Ученик Моще-Лейба из Сасова, известный Авраам-Давид, будущий рабби из Бусака, собрался провести субботу в Бердичеве. Сасовский цадик спросил его: «А сможешь ли ты удержаться от смеха?» — «Да, рабби». Но Авраам-Давид переоценил свои силы. Безумие поразило его во время первой субботней трапезы. Ни с того ни с сего он разразился смехом и не мог остановиться тридцать дней и тридцать ночей. Рабби Моше-Лейб написал тогда своему другу: «Я послал тебе целую вазу, а ты вернул мне ее разбитой на тысячи осколков».
Этот эпизод никогда не был полностью исследован. Хасидские хроники ограничиваются тем, что наделяют его счастливым концом. Леви-Ицхак, движимый состраданием, отменил наказание. Ученик выздоровел. Но почему он смеялся в присутствии Учителя и его гостей? Что заставило его столь бесцеремонно оскорбить хозяев? Ведь он был простым заурядным человеком. Неужели он увидел, открыл или осознал в Бердичеве нечто такое, что заставило его рассмеяться в святейший момент недели, перед лицом достойнейших деятелей хасидизма? Этого мы никогда не узнаем.
Мы никогда не узнаем истины. Целый период, какой-то особый период в жизни рабби — табу. Хасидские тексты едва намекают на это. Думается, он не смог преодолеть состояние глубокой депрессии, более глубокой, чем те, предыдущие.

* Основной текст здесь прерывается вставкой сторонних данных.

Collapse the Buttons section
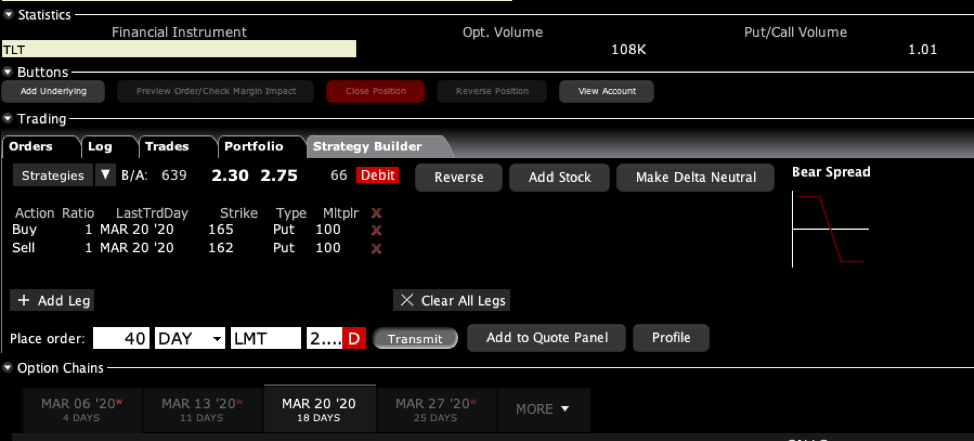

Мы знаем, к примеру, что однажды ночью, очутившись на тогдашней улице Дубильщиков, он был охвачен безграничной, почти нечеловеческой печалью и потерял сознание. Мы знаем также, что его угнетало воспоминание о самоубийстве бедного, убогого служки, повесившегося на главном светильнике синагоги — ради вящей «славы» Господней. Постоянно навещая других учителей, Леви-Ицхак, по всей видимости, пытался избавиться от видений, овладевших им после долгого, многолетнего сопротивления.
Он погрузился в себя, превратился в затворника. Внезапно утратил способность исполнять официальные обязанности и проводил время, необычайно быстро читая из маленькой книжечки, с которой никогда не расставался. Он находился в прострации, отсутствующий взгляд блуждал поверх предметов и людей. Он, чья страстность высекала искры из каждого сердца, выгорел дотла, став испуганным, затравленным человеком. Пружина сломалась. Что его мучило? Переутомление? Или наслоившиеся переживания, обиды взяли свое? Возможно, накопившиеся неудачи ввергли его в отчаяние. Много цадиков собралось, чтобы помочь ему. Они приписали недуг иным глубинным и скрытым причинам. Ицхак-Айзек из Калува констатировал: «Это возмездие ангелов, он понукал их». Другие усматривали здесь кару: кажется, Леви-Ицхак засомневался однажды и в своей собственной силе, и в искренности своих последователей. Третьи утверждали, что он пал жертвой своих предосудительных изысканий: тайной наукой нельзя заниматься безнаказанно. Беззащитен и уязвим тот, кто бросает вызов Божественному порядку. Открыл ли Леви-Ицхак, что душа может стать врагом разума? Что рвение, доведенное до предела, обрывается в бездну, что метания оборачиваются безумием? Понял ли он, что его мольбы не привели к ожидаемым результатам, ибо Богу легко не внимать им либо не придавать его молитвам значения. Никто не знает — и что совсем уже странно, — никто даже не пытался узнать.
Однако его болезнь не выглядит исключением. Многие другие хасидские учители страдали подобным же образом: Барух из Меджибожа, Нахман из Брацлава, Элимелех из Лизенска, Святой Люблинский Ясновидец и, согласно некоторым источникам, сам Баал-Шем. Все они по-разному боролись с меланхолией. Быть может, с неотступным вниманием всматриваясь в страдания, они приучились видеть в мире только скорбь, и, напряженно вслушиваясь, в тысячи печальных голосов, предпочли оглохнуть и онеметь. И все-таки с Леви-Ицхаком дело обстоит иначе: о его надломе почти не упоминается, словно летописцы хасидизма не хотели, чтобы он предстал перед нами измученным, сломленным человеком. Кто угодно — только не он. Легенда принуждала его оставаться верным себе, пылающим верой, источающим силу и творческий восторг.